> [Explore the material]:
(a) In the passage on prompt data and tokens, list every quantity of rows or tokens that is written as a number.
(b) Rewrite the passage on prompt data and tokens from "In this course, the" to "by the model.", replacing each "limit" with "cap".

> [Passage provided]:
┌──

Now we're getting to the magic! Our next task is to write a custom prompt that will include the most relevant parts of our dataset. We want our prompt to look something like this:
How much data should we include?¶
Great question! Our data is sorted from most to least relevant -- but how many of those rows can we include?
While we could choose arbitrary number, e.g. the top 5 or top 50 most relevant rows, a better approach is to count the number of tokens we use as we compose our text prompt and use all of the available tokens for each prompt.
Review: A token is the basic unit of text processing in a NLP model. It represents a sequence of characters that the model uses to understand and generate language.
Model usage on OpenAI is priced by the token, and each model supports a limited number of tokens. You can view this limit under the "max request" column on the OpenAI documentation about any given model.
In this course, the demo videos use the pt-3.5-turbo-instruct
, which has a limit of about 4,096 tokens. That limit includes both the custom prompt and the response generated by the model.

└──

[Collected data entries]
┌──

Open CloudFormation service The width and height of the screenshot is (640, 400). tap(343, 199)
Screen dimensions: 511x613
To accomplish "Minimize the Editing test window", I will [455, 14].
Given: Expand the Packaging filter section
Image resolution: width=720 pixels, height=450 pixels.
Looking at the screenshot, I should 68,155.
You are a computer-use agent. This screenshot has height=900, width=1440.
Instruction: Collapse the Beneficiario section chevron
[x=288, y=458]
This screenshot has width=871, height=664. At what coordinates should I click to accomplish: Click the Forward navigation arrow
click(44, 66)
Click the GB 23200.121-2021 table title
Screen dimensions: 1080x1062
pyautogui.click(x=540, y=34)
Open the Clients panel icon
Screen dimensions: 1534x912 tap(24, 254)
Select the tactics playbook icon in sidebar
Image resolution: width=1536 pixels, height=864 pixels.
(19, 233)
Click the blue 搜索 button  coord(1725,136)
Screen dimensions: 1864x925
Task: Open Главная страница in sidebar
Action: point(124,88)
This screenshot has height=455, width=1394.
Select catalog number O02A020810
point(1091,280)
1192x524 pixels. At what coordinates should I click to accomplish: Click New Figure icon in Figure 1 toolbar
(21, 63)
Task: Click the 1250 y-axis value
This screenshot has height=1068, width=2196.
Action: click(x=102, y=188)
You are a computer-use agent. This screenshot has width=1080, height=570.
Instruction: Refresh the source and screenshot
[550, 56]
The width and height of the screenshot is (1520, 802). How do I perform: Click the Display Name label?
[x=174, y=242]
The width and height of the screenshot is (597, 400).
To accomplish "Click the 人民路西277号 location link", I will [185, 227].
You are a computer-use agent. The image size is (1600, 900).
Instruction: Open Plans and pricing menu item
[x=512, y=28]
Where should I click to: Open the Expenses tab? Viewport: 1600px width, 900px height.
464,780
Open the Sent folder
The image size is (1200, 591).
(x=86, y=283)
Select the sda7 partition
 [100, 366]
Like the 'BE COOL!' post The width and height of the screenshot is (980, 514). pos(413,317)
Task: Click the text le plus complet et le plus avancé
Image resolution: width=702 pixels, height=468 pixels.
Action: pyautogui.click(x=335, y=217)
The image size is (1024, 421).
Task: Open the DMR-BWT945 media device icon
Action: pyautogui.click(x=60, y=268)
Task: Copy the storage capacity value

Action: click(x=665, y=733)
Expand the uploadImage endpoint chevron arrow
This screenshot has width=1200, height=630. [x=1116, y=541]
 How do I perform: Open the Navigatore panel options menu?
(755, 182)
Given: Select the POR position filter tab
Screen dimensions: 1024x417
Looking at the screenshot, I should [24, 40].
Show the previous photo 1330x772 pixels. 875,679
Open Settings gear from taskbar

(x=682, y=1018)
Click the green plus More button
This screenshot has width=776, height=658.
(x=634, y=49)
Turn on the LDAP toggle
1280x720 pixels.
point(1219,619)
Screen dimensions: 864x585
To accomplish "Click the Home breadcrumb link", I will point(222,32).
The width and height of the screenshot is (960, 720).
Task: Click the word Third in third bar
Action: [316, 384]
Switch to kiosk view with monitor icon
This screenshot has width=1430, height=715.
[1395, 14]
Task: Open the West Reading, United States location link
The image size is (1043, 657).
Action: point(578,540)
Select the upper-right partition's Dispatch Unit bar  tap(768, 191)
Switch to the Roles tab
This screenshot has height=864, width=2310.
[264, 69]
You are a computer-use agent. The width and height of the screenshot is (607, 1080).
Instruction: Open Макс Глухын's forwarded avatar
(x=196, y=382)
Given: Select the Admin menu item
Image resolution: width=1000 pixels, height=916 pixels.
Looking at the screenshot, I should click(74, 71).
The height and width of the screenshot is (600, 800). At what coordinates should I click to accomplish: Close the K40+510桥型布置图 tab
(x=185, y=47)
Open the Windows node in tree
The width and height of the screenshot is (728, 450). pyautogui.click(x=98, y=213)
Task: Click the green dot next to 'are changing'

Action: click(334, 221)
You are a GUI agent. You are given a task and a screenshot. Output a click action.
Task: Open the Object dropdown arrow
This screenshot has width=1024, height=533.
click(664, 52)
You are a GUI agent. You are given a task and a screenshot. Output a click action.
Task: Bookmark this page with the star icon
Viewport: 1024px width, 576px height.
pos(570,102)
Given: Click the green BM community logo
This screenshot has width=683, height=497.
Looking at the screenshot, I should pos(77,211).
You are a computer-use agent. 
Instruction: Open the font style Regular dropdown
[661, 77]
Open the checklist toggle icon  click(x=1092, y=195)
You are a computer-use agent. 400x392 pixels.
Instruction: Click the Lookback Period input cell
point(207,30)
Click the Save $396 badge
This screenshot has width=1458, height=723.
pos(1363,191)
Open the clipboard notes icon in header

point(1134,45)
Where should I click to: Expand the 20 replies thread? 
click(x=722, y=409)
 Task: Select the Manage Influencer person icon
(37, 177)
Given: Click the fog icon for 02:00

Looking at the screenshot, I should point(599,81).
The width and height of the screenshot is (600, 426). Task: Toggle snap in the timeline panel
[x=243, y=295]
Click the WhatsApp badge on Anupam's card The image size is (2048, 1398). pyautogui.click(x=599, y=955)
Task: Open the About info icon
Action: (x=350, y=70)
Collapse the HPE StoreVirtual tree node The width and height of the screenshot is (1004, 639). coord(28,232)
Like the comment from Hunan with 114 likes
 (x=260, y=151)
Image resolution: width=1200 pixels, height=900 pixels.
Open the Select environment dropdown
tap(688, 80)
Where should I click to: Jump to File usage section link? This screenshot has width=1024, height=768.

└──

> [Solved problems]:
(a) 5 rows, 50 rows, about 4,096 tokens

(b)
In this course, the demo videos use the pt-3.5-turbo-instruct
, which has a cap of about 4,096 tokens. That cap includes both the custom prompt and the response generated by the model.